Supplied data START

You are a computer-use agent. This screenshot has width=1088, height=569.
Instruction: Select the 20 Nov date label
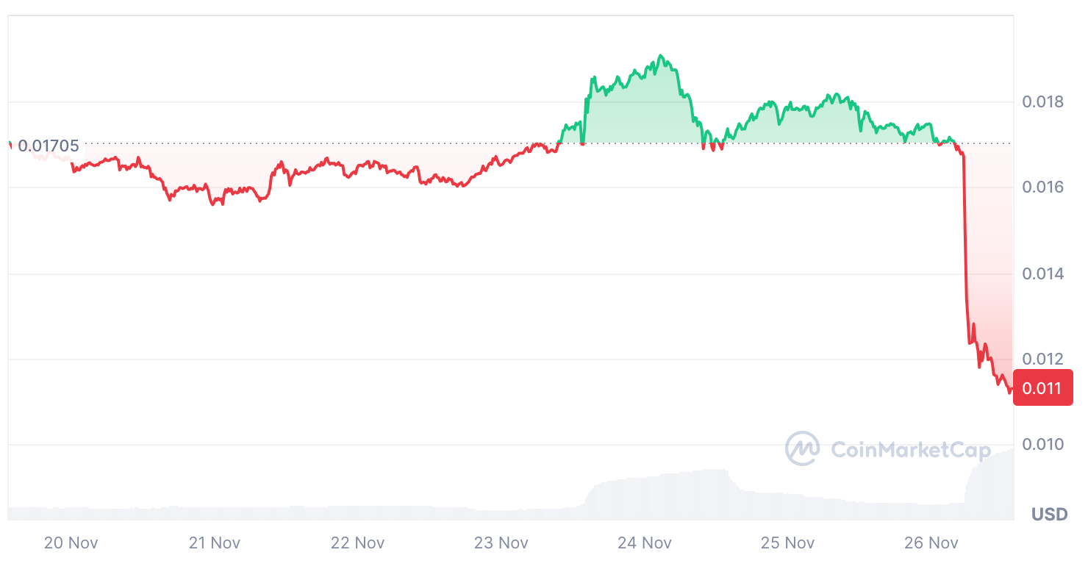pyautogui.click(x=71, y=543)
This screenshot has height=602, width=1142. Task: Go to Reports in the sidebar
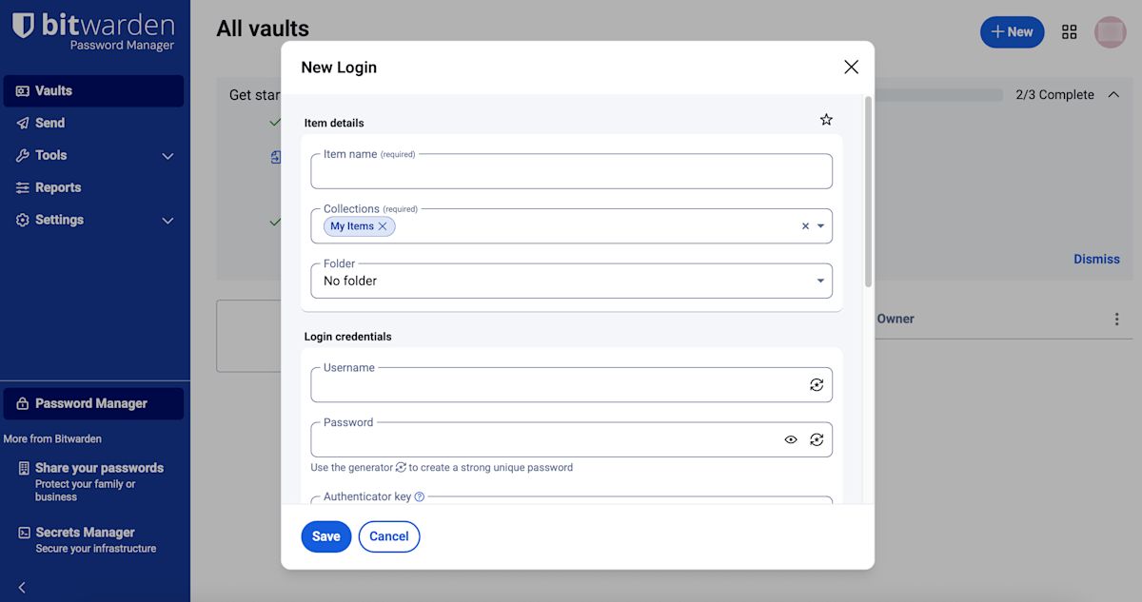(x=57, y=187)
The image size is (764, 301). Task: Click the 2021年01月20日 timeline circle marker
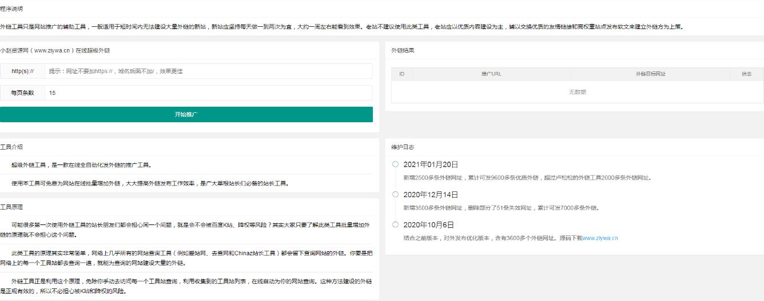click(x=395, y=164)
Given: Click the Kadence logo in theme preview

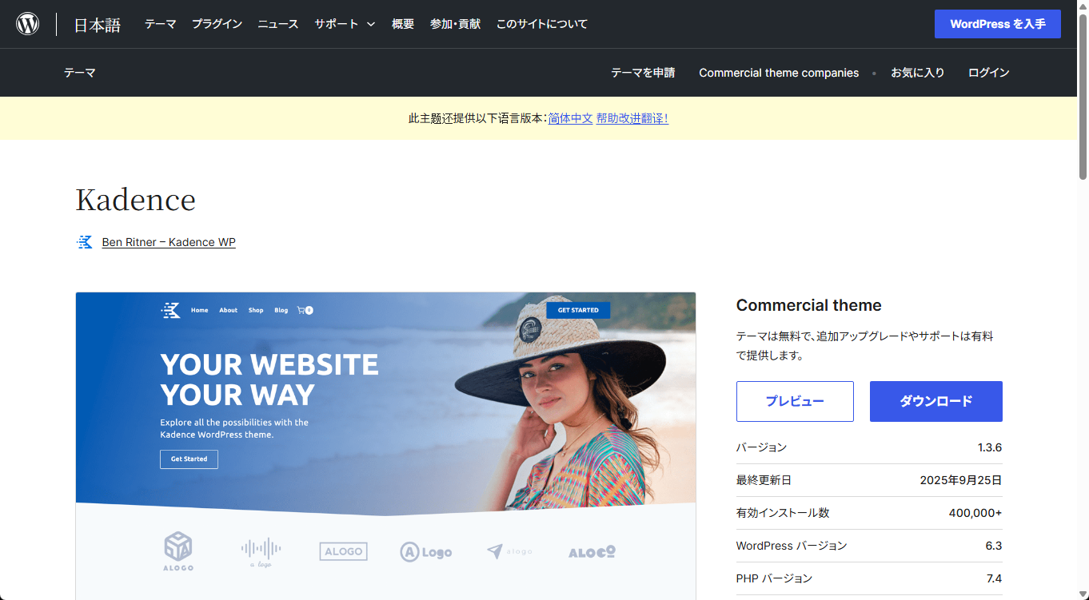Looking at the screenshot, I should click(171, 310).

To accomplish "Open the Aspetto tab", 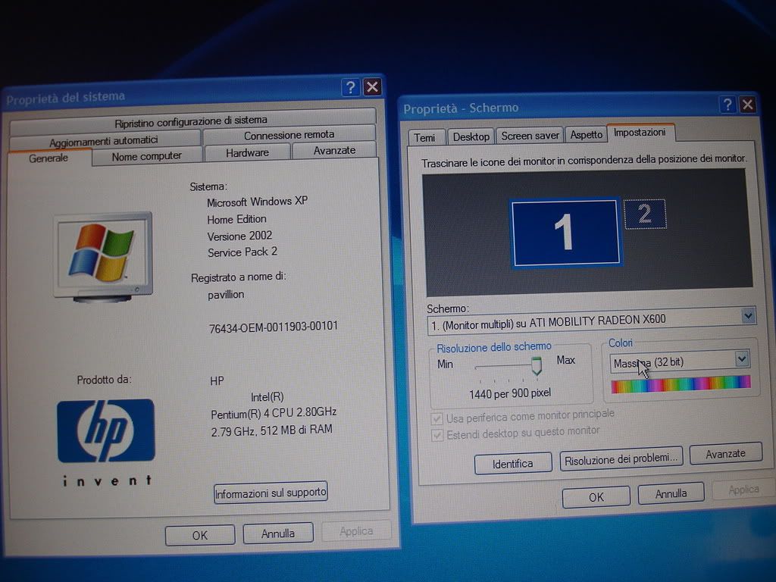I will (587, 135).
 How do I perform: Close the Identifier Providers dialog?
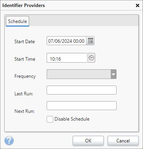pos(138,5)
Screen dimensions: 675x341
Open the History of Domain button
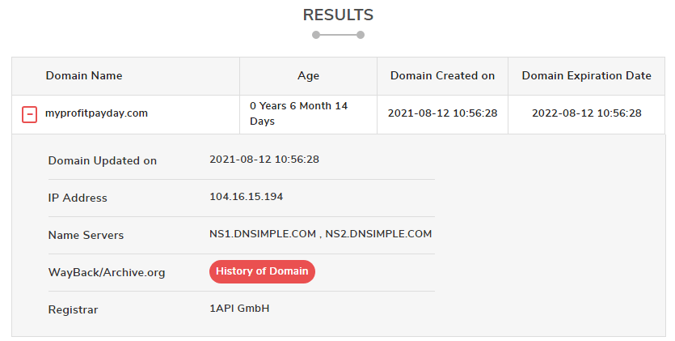pos(262,271)
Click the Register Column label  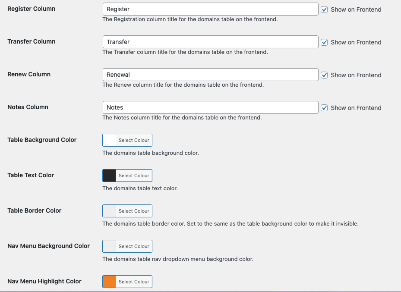pos(31,9)
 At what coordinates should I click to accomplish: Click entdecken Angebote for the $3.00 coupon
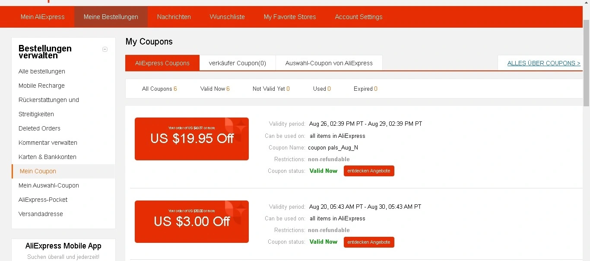(369, 242)
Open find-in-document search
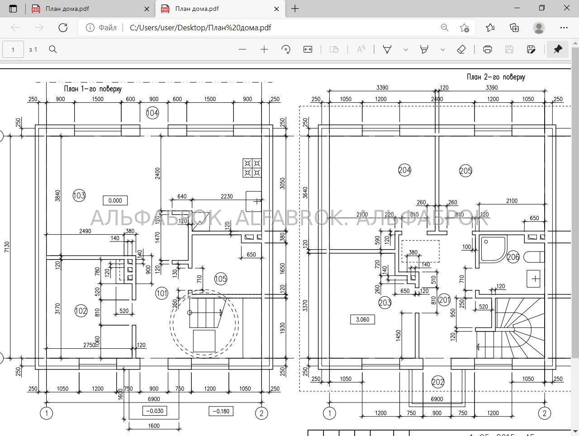This screenshot has height=436, width=579. 53,49
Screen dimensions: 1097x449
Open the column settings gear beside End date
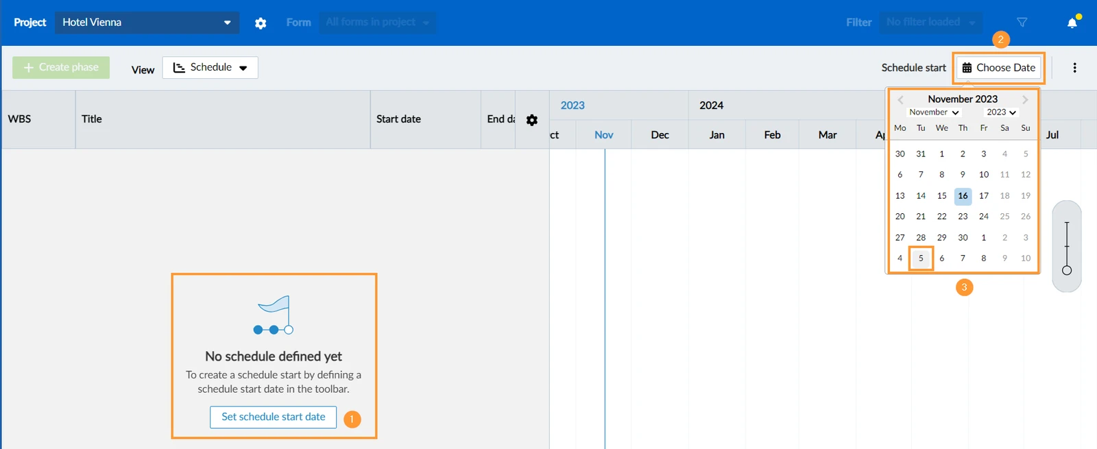[x=532, y=120]
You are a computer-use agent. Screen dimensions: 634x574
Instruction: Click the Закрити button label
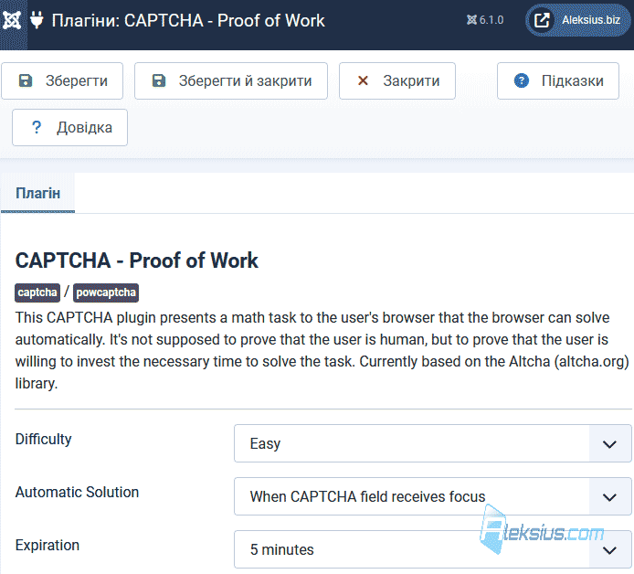pyautogui.click(x=411, y=81)
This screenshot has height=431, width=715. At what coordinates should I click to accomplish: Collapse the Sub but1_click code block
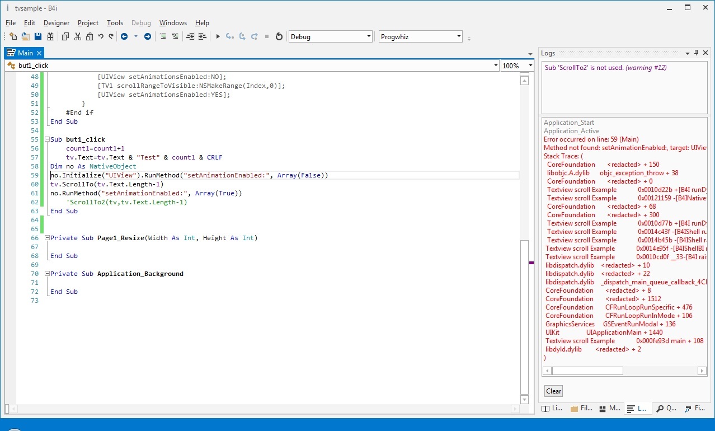pyautogui.click(x=47, y=139)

Supplied data END

→ Exercise description: Leave the pictures out and retype only the lines from the line with "Screen dimensions: 1097x449" through the final line of the material, both ends included, word for word.

→ Task result:
Screen dimensions: 1097x449
Open the column settings gear beside End date
[x=532, y=120]
You are a computer-use agent. Screen dimensions: 634x574
Instruction: Click the Закрити button label
pyautogui.click(x=411, y=81)
This screenshot has height=431, width=715. At what coordinates should I click to accomplish: Collapse the Sub but1_click code block
pyautogui.click(x=47, y=139)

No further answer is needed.